'''
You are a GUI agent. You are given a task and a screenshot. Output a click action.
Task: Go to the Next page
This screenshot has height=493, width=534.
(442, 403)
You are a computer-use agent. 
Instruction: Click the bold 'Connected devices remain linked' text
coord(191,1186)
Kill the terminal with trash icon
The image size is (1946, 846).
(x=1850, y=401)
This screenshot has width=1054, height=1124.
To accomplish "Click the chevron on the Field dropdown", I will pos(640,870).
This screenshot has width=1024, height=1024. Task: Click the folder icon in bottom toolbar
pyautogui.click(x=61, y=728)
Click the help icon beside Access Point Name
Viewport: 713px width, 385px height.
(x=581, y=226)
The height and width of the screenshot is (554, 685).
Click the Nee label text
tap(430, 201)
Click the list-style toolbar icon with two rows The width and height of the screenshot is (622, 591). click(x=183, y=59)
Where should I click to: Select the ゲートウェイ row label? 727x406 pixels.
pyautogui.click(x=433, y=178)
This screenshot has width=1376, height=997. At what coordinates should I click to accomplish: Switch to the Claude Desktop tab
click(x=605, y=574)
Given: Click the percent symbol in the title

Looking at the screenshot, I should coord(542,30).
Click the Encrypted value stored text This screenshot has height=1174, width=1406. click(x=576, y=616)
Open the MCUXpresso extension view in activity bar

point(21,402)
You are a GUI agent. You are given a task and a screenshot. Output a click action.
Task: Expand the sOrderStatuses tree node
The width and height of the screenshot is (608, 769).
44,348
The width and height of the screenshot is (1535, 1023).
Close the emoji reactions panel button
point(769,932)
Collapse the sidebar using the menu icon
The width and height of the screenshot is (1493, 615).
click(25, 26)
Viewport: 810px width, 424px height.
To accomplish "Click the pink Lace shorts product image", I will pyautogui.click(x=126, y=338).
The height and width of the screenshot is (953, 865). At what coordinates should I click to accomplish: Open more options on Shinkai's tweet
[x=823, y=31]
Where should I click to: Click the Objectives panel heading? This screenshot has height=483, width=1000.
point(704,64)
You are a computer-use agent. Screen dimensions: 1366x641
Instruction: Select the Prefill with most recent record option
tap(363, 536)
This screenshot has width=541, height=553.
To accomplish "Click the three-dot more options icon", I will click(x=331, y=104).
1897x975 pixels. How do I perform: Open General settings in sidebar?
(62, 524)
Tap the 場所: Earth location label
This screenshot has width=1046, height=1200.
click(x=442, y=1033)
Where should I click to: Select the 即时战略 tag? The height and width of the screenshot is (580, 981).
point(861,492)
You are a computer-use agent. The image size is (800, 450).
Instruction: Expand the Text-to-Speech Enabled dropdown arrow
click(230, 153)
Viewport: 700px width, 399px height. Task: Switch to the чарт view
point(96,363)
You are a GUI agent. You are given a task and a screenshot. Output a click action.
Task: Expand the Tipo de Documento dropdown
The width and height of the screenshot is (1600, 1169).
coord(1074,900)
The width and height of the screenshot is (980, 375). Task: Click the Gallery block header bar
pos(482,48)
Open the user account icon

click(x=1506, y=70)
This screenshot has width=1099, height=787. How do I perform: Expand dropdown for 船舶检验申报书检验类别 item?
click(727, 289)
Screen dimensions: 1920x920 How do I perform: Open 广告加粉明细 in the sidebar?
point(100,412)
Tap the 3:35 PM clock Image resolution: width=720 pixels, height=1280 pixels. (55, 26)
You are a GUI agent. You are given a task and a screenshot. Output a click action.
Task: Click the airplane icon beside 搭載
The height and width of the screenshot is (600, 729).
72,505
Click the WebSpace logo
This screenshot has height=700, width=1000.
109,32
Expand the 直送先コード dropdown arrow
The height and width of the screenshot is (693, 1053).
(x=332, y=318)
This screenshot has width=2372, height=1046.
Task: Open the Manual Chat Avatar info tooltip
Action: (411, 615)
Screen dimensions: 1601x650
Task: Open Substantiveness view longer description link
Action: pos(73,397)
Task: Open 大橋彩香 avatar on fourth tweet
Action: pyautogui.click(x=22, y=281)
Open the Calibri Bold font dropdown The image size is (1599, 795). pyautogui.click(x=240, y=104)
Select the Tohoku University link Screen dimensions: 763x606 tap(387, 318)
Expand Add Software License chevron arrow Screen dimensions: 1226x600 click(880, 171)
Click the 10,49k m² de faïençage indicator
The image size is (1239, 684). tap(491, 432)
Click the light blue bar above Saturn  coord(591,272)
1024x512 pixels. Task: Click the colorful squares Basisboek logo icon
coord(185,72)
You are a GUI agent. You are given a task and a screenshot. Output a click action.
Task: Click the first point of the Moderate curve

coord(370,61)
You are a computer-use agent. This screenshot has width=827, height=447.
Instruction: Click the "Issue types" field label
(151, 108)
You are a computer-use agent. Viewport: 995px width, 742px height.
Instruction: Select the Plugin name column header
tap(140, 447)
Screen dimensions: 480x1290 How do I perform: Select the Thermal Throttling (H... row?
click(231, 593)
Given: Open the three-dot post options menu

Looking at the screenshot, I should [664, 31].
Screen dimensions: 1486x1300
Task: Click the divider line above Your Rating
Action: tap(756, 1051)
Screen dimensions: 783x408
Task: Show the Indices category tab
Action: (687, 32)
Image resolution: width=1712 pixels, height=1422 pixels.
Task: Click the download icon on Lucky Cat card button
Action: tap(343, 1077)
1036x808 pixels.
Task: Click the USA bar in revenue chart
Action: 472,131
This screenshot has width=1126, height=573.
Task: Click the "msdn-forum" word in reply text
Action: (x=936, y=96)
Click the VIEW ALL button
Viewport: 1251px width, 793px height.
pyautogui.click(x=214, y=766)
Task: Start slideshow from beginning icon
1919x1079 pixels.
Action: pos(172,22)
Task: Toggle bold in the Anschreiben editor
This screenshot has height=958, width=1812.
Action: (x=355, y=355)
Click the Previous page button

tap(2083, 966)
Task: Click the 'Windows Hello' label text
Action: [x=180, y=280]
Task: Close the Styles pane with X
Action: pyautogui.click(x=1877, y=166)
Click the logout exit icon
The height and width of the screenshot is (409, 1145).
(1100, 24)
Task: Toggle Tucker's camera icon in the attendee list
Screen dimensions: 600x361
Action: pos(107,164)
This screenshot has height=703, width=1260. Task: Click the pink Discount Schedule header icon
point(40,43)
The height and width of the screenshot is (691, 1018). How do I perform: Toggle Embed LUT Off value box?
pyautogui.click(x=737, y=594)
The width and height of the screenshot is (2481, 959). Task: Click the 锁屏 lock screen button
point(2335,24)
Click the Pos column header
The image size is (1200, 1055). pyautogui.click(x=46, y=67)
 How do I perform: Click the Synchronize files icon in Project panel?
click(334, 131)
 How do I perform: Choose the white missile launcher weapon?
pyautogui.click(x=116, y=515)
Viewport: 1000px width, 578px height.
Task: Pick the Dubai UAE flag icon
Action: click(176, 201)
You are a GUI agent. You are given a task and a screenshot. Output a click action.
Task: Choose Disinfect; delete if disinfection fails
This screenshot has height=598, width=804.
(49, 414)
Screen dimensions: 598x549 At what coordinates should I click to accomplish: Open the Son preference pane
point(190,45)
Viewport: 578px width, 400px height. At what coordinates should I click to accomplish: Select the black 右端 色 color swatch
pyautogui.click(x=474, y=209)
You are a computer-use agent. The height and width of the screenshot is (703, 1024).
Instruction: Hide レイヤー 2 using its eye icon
'''
_ASSIGNED TASK_.
Print the line containing "Task: Choose Disinfect;" and every line after it to the end of the records above, exactly as written, and nothing else.

_ANSWER BOX_.
Task: Choose Disinfect; delete if disinfection fails
This screenshot has height=598, width=804.
(49, 414)
Screen dimensions: 598x549 At what coordinates should I click to accomplish: Open the Son preference pane
point(190,45)
Viewport: 578px width, 400px height. At what coordinates should I click to accomplish: Select the black 右端 色 color swatch
pyautogui.click(x=474, y=209)
You are a computer-use agent. The height and width of the screenshot is (703, 1024).
Instruction: Hide レイヤー 2 using its eye icon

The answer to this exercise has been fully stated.